### THE PROBLEM
Transcribe the lines of data from the line with "Given: Click the" to the line with "The height and", including both of those lines. Leave the pictures out of your copy.

--- START OF DATA SHOWN ---

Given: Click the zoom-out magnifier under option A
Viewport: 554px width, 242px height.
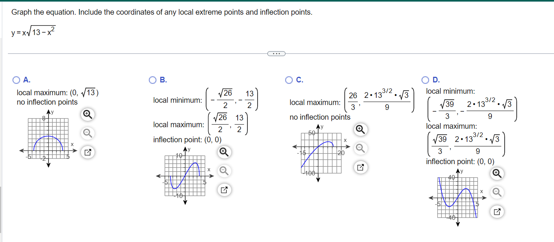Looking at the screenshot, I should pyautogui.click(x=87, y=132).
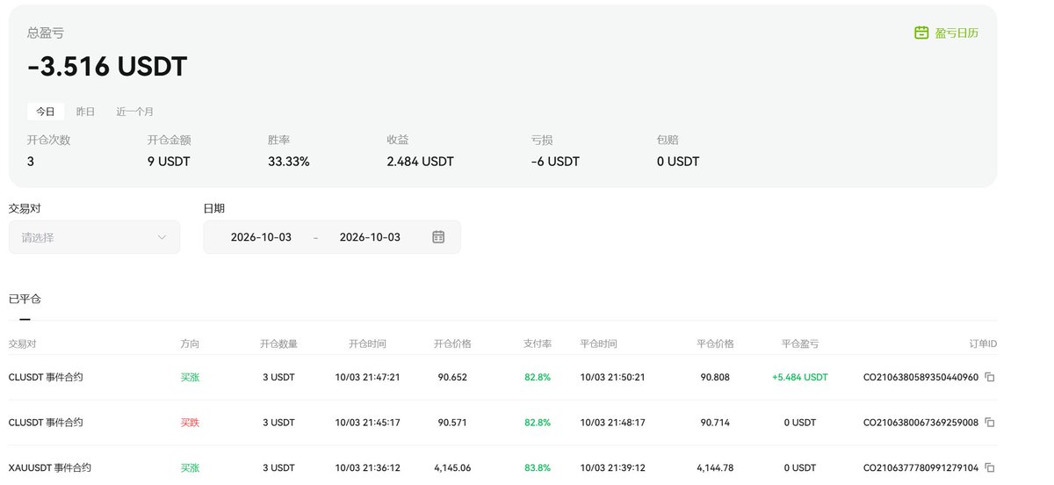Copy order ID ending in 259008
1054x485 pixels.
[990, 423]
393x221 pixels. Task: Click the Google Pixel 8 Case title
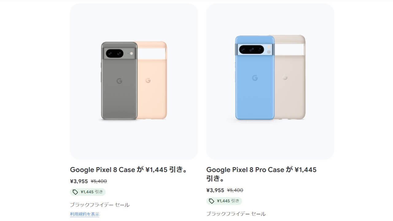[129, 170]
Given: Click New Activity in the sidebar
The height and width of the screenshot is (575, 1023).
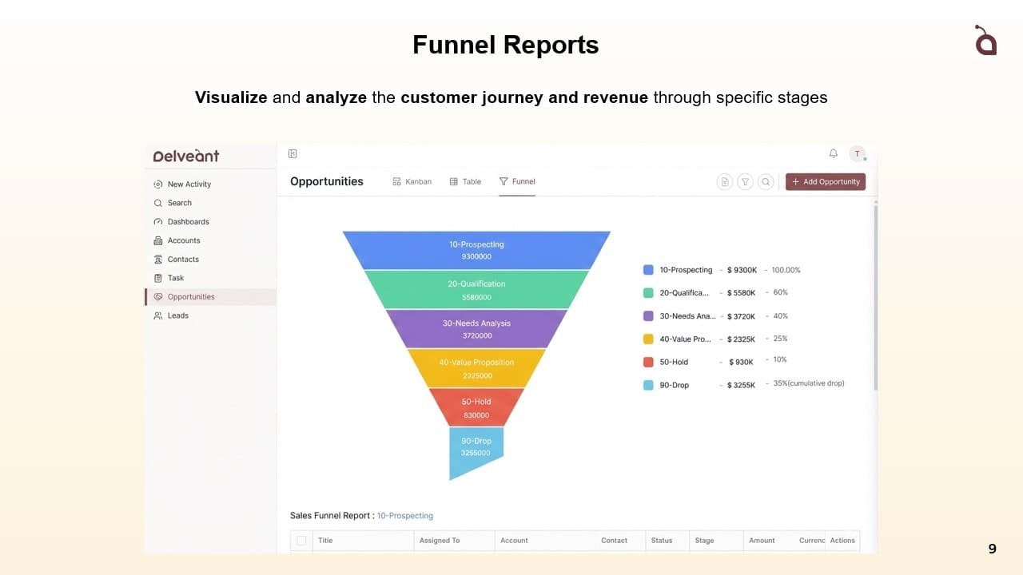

--- END OF DATA SHOWN ---
--- START OF DATA SHOWN ---

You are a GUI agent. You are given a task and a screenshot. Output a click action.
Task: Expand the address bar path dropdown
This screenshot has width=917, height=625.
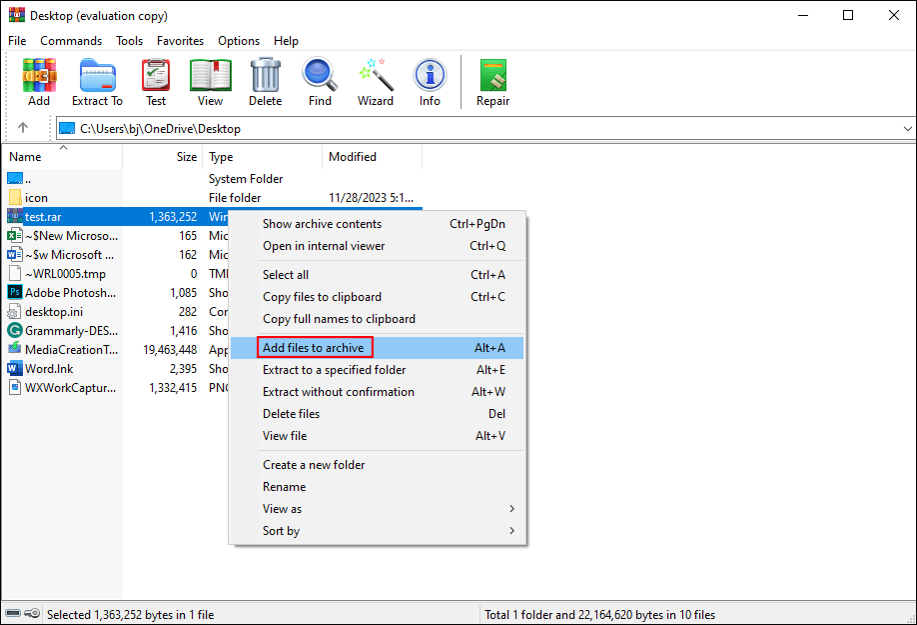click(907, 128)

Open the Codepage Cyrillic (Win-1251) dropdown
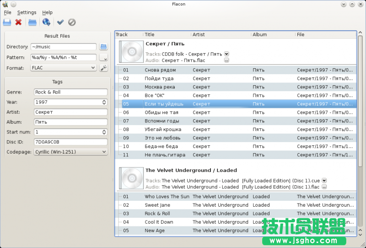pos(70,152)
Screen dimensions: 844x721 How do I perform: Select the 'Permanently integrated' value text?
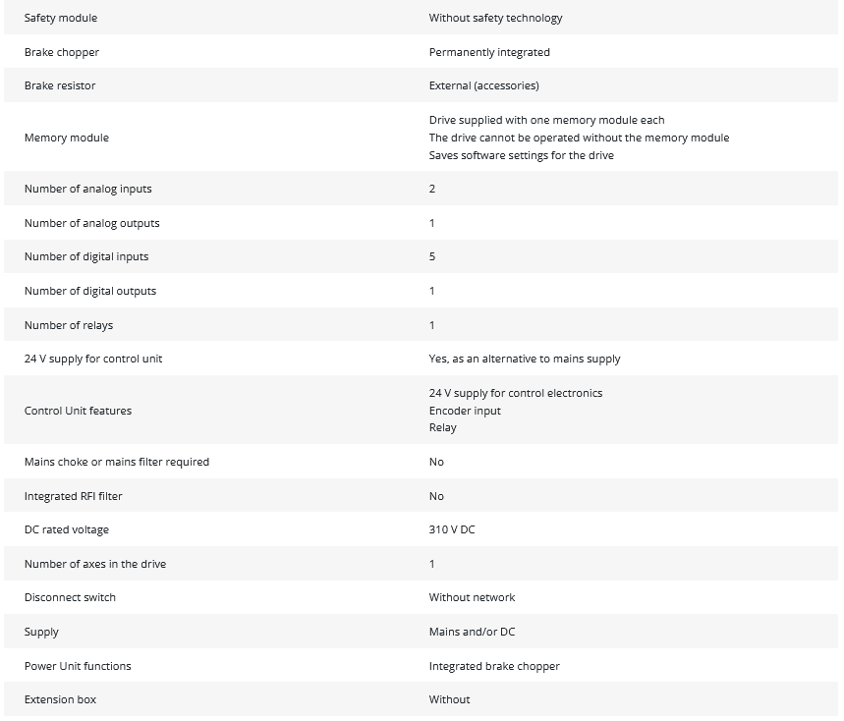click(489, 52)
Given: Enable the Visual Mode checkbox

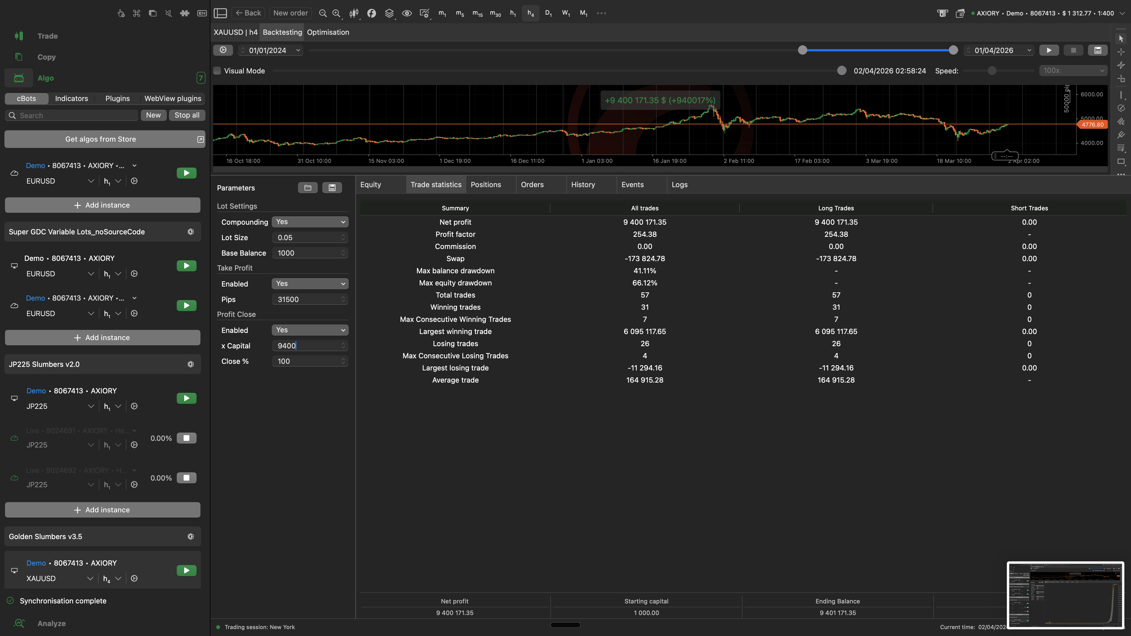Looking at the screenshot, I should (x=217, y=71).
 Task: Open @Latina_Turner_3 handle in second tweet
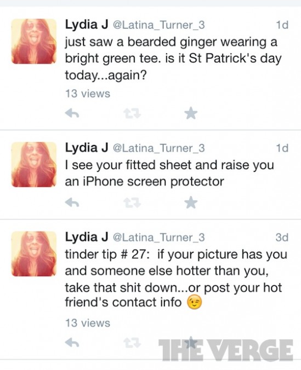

--- END OF DATA SHOWN ---

### CORRECT RESPONSE
Given: Click the zoom-out magnifier under option A
Viewport: 554px width, 242px height.
Looking at the screenshot, I should pyautogui.click(x=87, y=132).
Copy order ID ending in 259008
1054x485 pixels.
[990, 423]
393x221 pixels. Task: Click the Google Pixel 8 Case title
[129, 170]
Given: Click New Activity in the sidebar
The height and width of the screenshot is (575, 1023).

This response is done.